Two senior Environmental Protection Agency political appointees — including one who personally supervises every grant the agency awards to or solicits from outside groups — got approval from the agency’s ethics office to continue to collect outside income while working for the Trump administration.
Davis asked to work “as the sales director of Telephone Town Hall Meeting,” according to a Feb. 3 letter from Justina Fugh, the EPA’s alternate designated agency ethics official, while the clients Konkus is consulting for were not made publicly available. Instead, Fugh’s Aug. 1 letter to Konkus states that he wanted “to take on clients to advise about strategy, mail and media production”: It mentions two “likely clients,” whose names are redacted, adding that he anticipated “getting more clients in the next six months.”
Both officials were instructed that their outside annual income could not exceed $27,765 and that they could not participate in “any matter that will have a direct and predictable financial effect upon your outside” employer or clients.
Davis, who makes about $135,000 a year in his job as a senior adviser for public engagement to the regional administrator in the EPA’s Denver office, also owns a Republican political consulting firm based in Colorado Springs. He was also given permission to “solicit prospective clients” in his spare time, provided that he did not use agency resources.
A Monday letter signed by the Energy and Commerce Committee’s ranking Democrat, Rep. Frank Pallone Jr. (N.J.), and fellow Democrats Diana DeGette (Colo.), Kathy Castor (Fla.) and Paul Tonko (N.Y.), asks Pruitt to provide greater disclosure about which of the agency’s top officials are earning outside income and to address the “potential conflicts of interests” that could arise from such arrangements.

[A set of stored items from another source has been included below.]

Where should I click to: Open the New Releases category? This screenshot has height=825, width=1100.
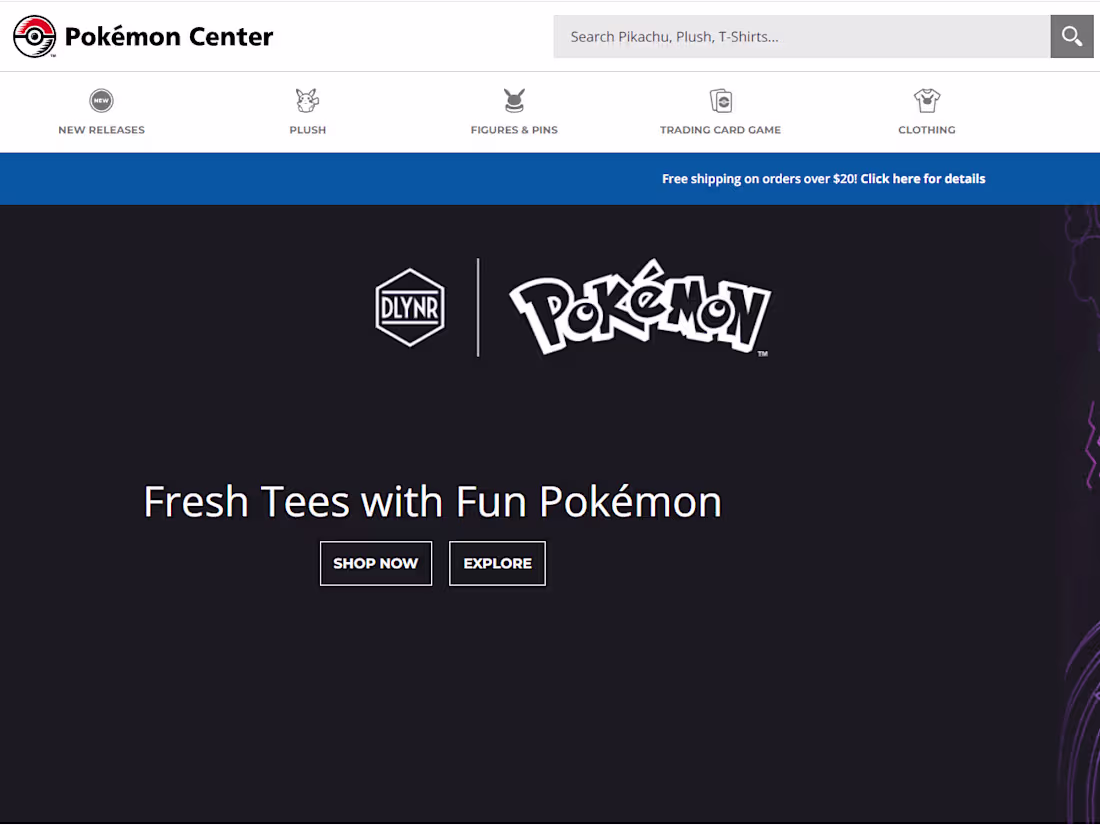[101, 129]
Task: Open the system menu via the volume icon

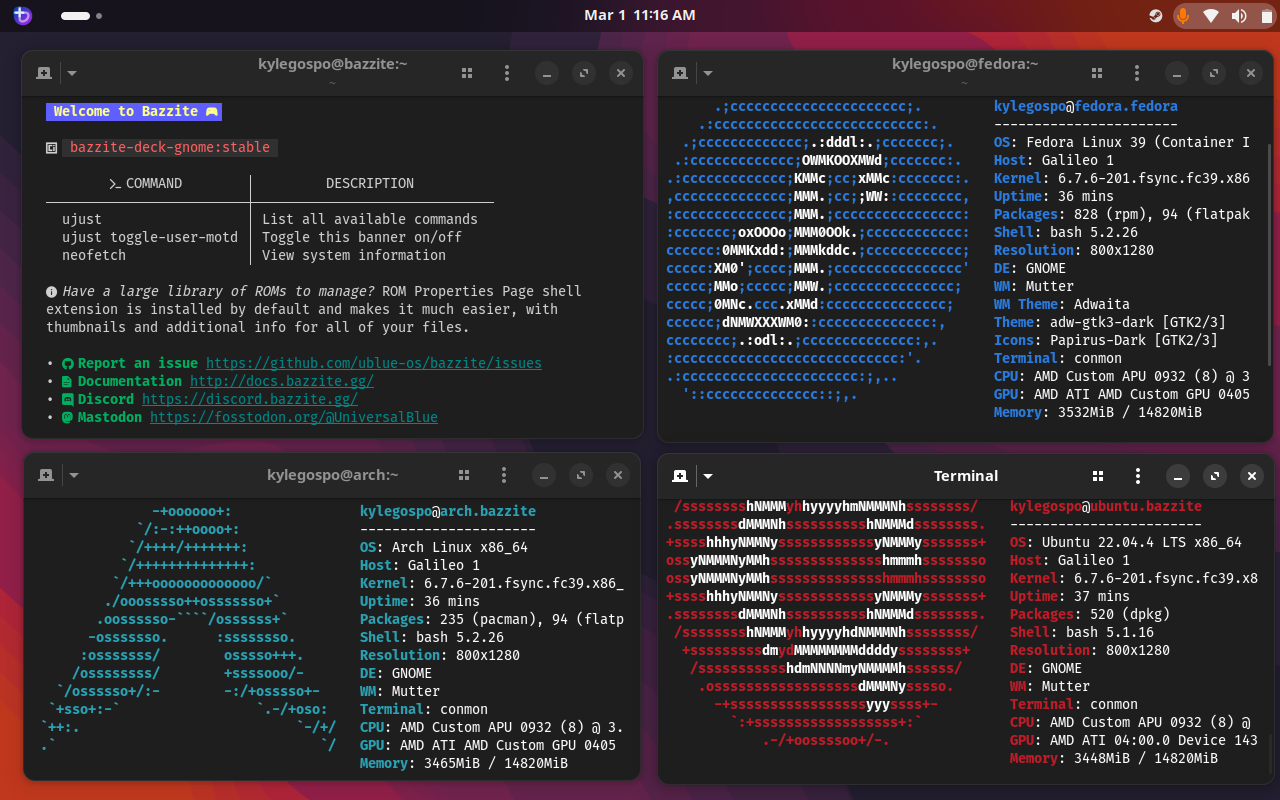Action: pos(1239,16)
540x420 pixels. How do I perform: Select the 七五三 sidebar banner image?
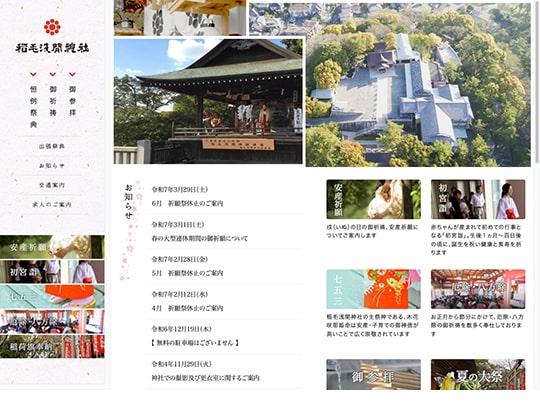point(52,296)
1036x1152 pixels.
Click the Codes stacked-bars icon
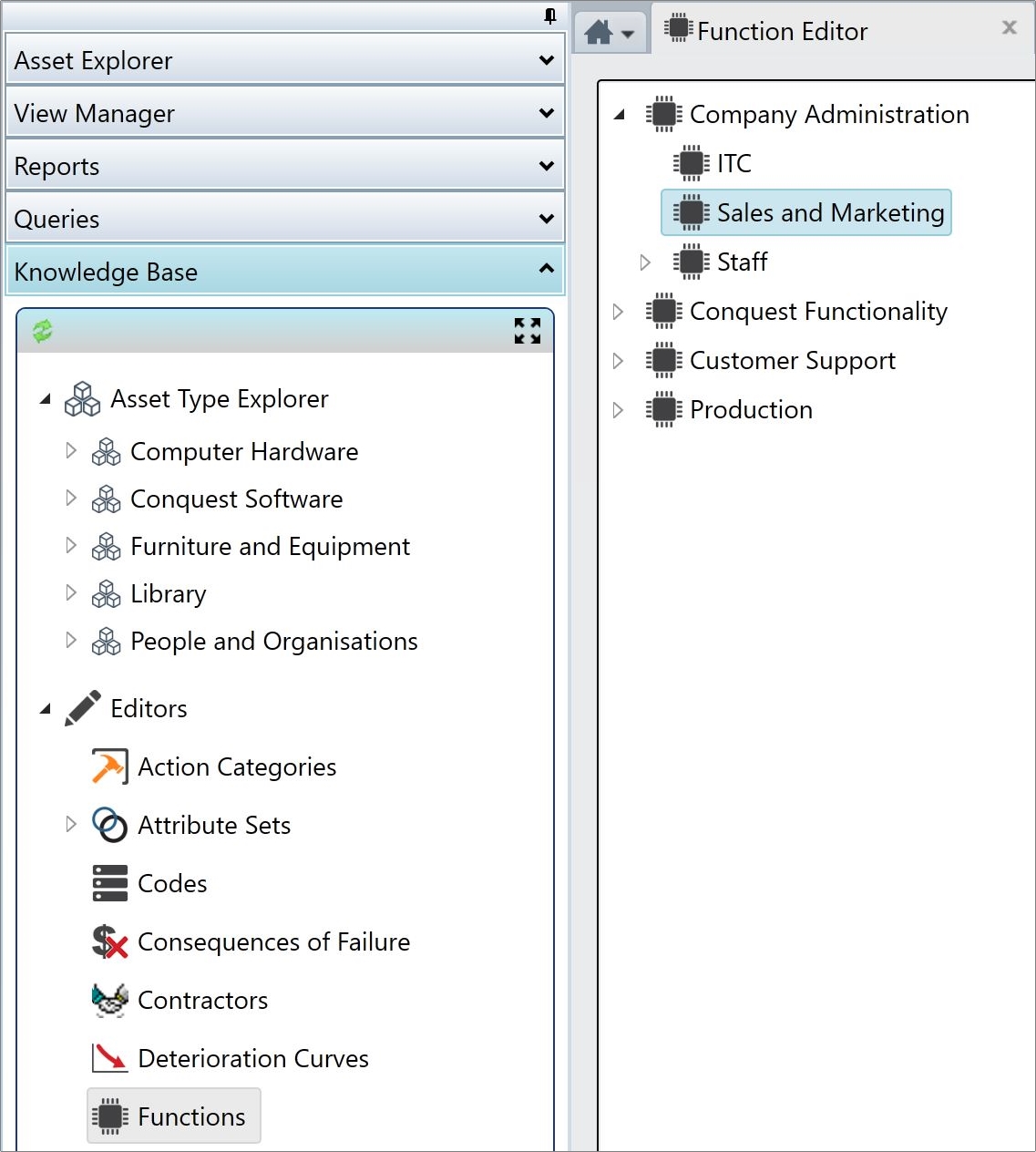109,883
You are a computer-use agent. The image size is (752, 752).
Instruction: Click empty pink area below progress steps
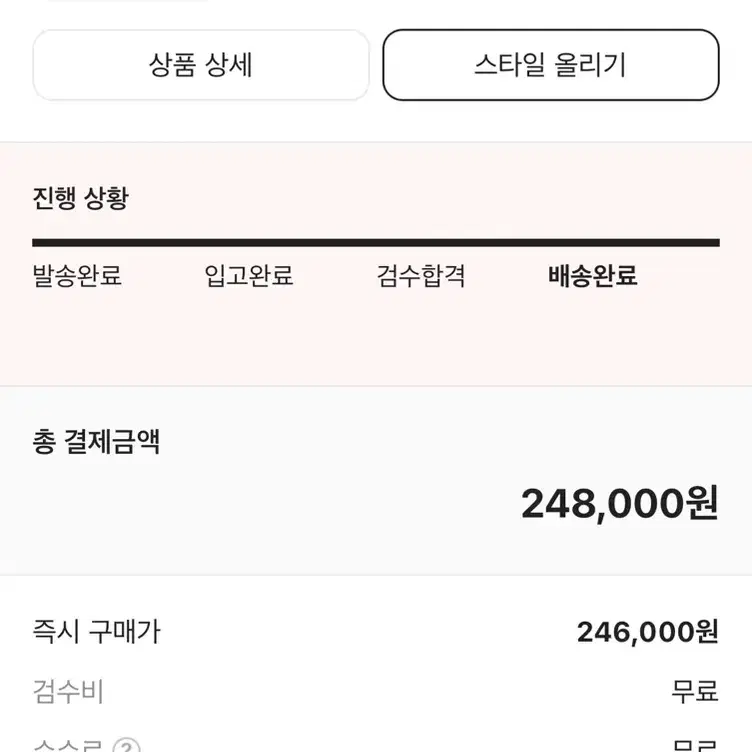click(x=376, y=338)
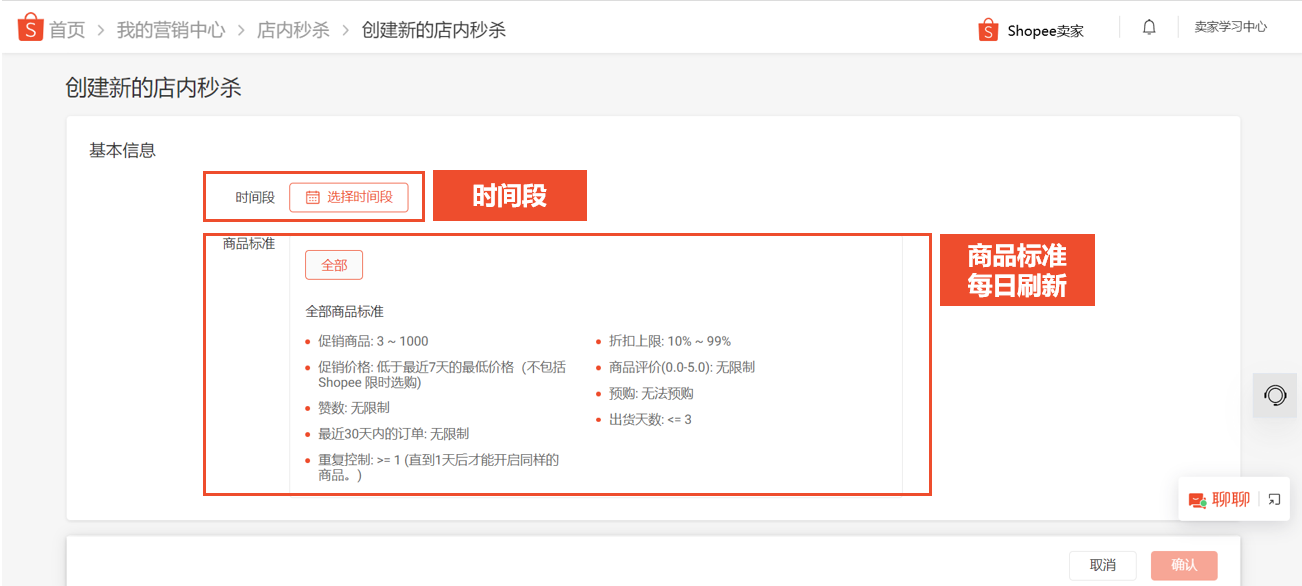Click the 选择时间段 time period button
The height and width of the screenshot is (586, 1302).
coord(352,197)
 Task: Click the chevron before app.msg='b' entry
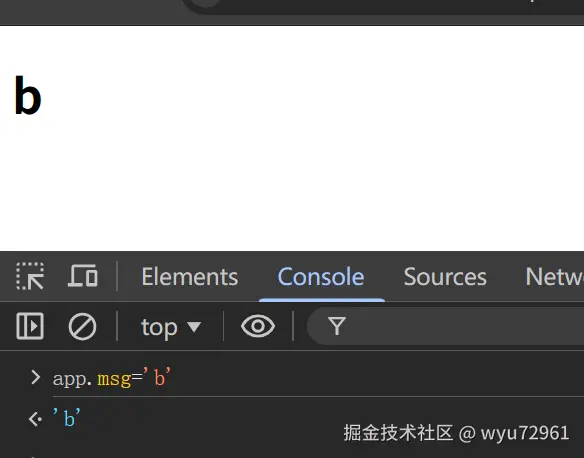[36, 377]
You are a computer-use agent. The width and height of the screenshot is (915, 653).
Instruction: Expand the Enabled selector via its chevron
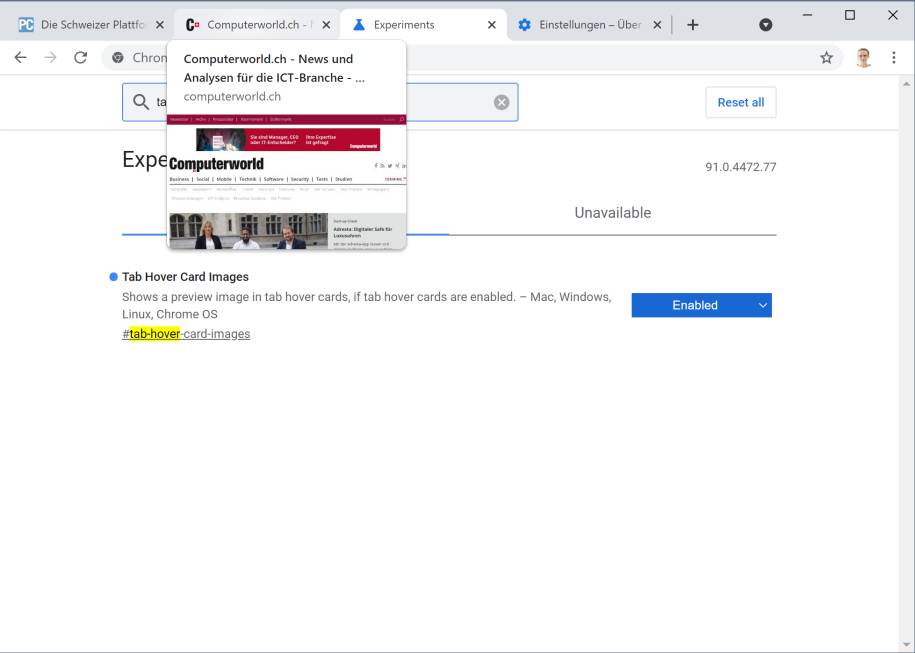coord(761,305)
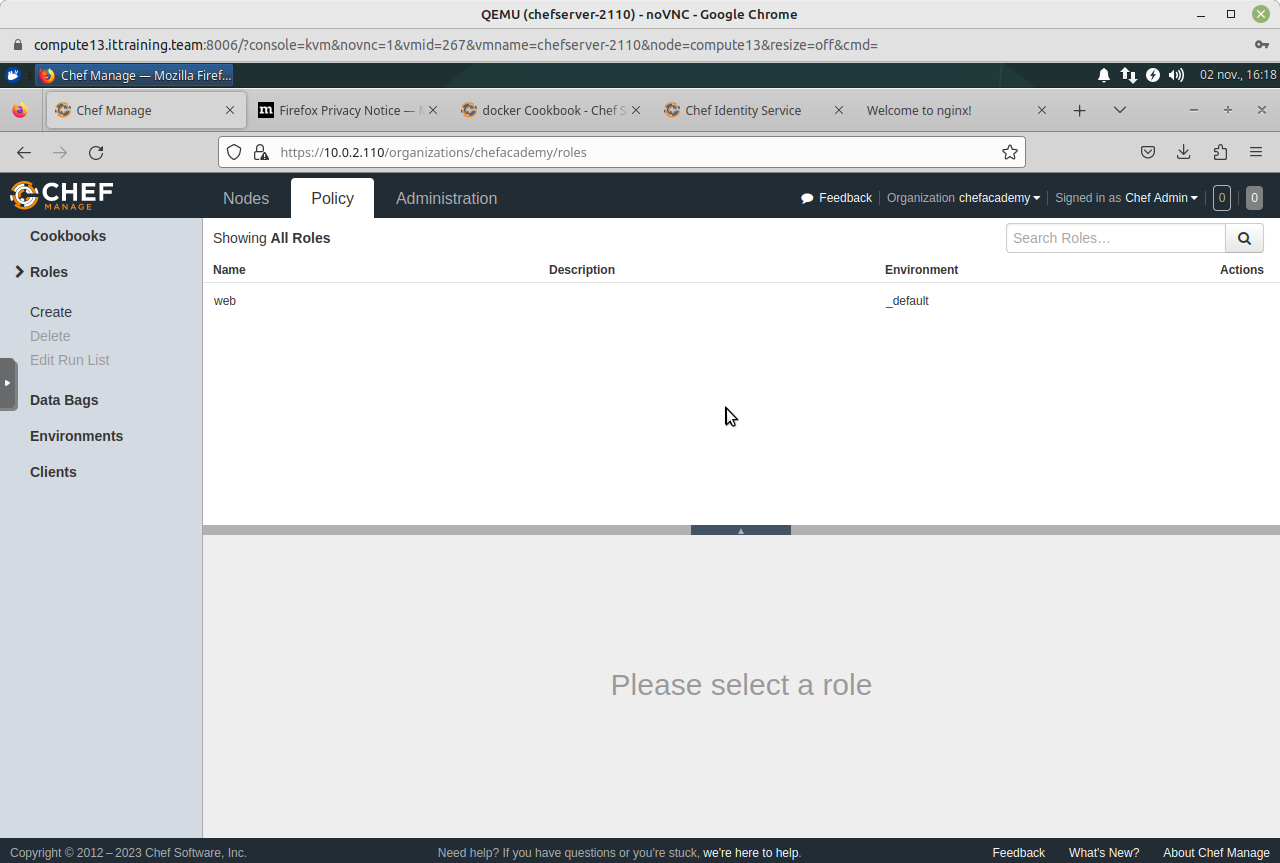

In an email, EPA spokeswoman Liz Bowman noted that both officials had gone through regular channels to gain approval for maintaining businesses on the side. “As the letter states, EPA career ethics approvals have reviewed and approved these opportunities,” Bowman said.
Last year, The Washington Post reported that Konkus had started vetting the hundreds of millions of dollars in grants that the EPA distributes each year, singling out awards that either highlighted climate change or supported priorities that he viewed as conflicting with those of the administration. Konkus canceled close to $2 million competitively awarded grants to universities and nonprofit organizations, though the EPA reversed course last week and restored $325,000 in funding to the Bay Journal, a print publication that covers Maryland’s Chesapeake Bay.
“A political appointee cutting millions of dollars in funding to EPA grant recipients on what appears to be a politically motivated basis, while at the same time being authorized to serve as a paid media consultant to unnamed outside clients, raises serious concerns of potential conflicts of interest,” the four Democrats wrote.
Konkus, who makes about $145,000 a year, declined a request for comment. A longtime GOP operative in Florida, he served as Trump’s campaign chairman in Leon County, home to Tallahassee. He later joined the “beachhead” team at the EPA and helped handle communications work during the confirmation process for Pruitt. Previously, he spent several years as a vice president for political consulting firm Jamestown Associates.
On his LinkedIn profile, Konkus describes himself as an “executive-level manager, top strategist, and expert communicator.”
The letter asks Pruitt to provide by March 19 a list of all EPA political appointees who have received approval to engage in a paid outside activity, a nonredacted copy of any memo of approval authorizing any outside activity, and a nonredacted list naming and describing each authorized outside client.